I tried not to stare. I really, really did. But my eyes had a mind of their own, trailing down the strong line of his back to where the material pulled tight over his very nice, very firm-looking butt. Heat rushed up my neck and into my cheeks before I could even think of looking away.

Of course, that’s exactly when he looked up. Our eyes met—his brown gaze sharp and unreadable in the dark—and I jerked my head away so fast, I nearly gave myself whiplash. Mortification burned through me, and I fumbled to pretend I'd been inspecting a spot on the hood instead.

A low, rough sound—something between a snort and a grunt—escaped him.

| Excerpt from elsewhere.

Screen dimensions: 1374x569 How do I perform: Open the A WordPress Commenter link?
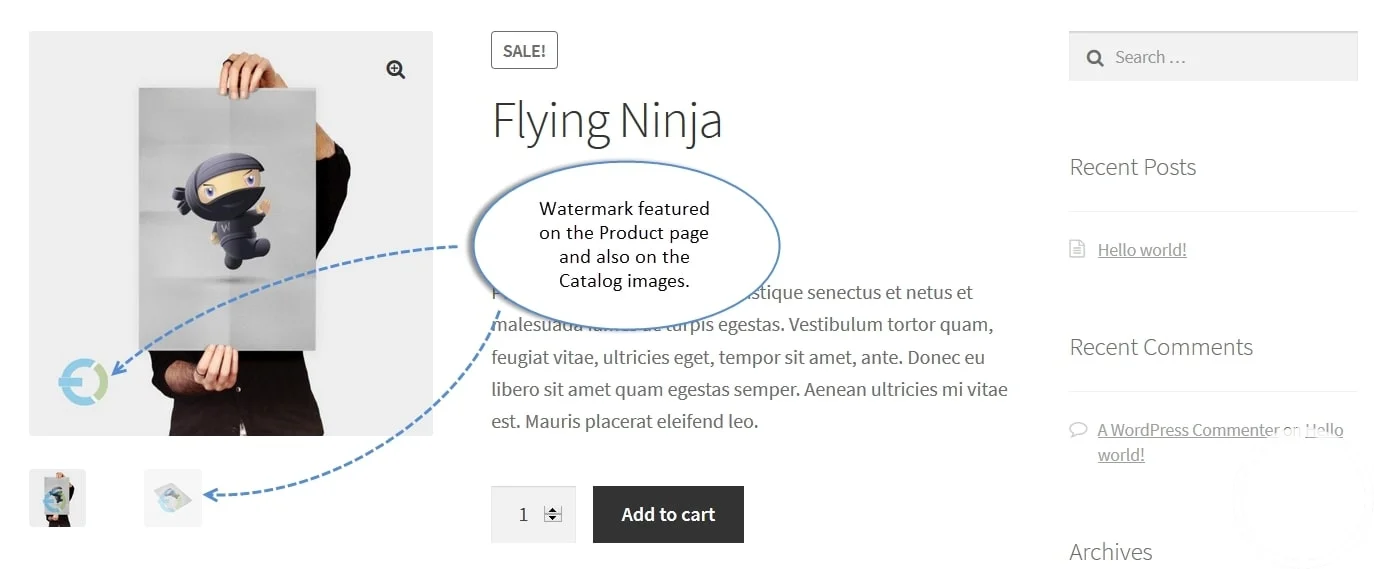coord(1187,430)
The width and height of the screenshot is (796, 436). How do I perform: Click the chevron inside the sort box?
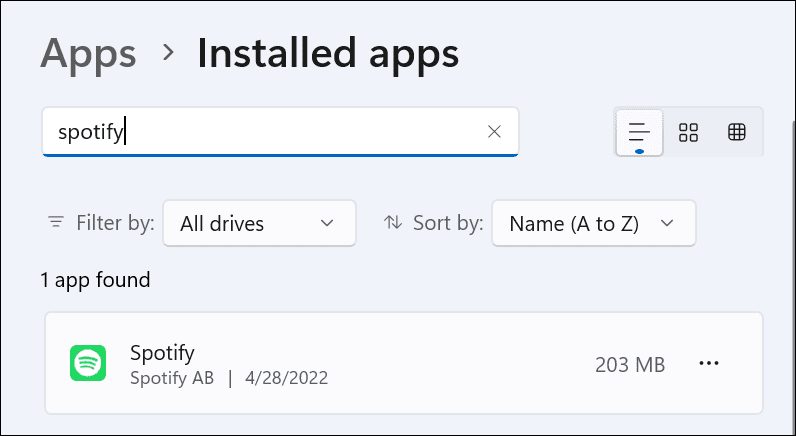coord(667,223)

I didn’t dare look at him again, but I could feel his amusement hanging in the cold air between us. “Brakes are shot,” he said gruffly, as if the moment hadn’t happened at all. “Could’ve got yourself killed.”

I swallowed hard. “I know,” I mumbled, hugging myself tighter against the chill. “I didn’t mean to—it just...happened.” And now I wondered how much it was going to cost to get them fixed. I could see his bill eating into my survival budget already. How much would I have left to rent a hotel room until I could find an apartment? Would I have enough to pay the first month’s rent? This venture was already beginning to crumble. Maybe my father didn’t need to chase me down; maybe he knew I’d be forced to return.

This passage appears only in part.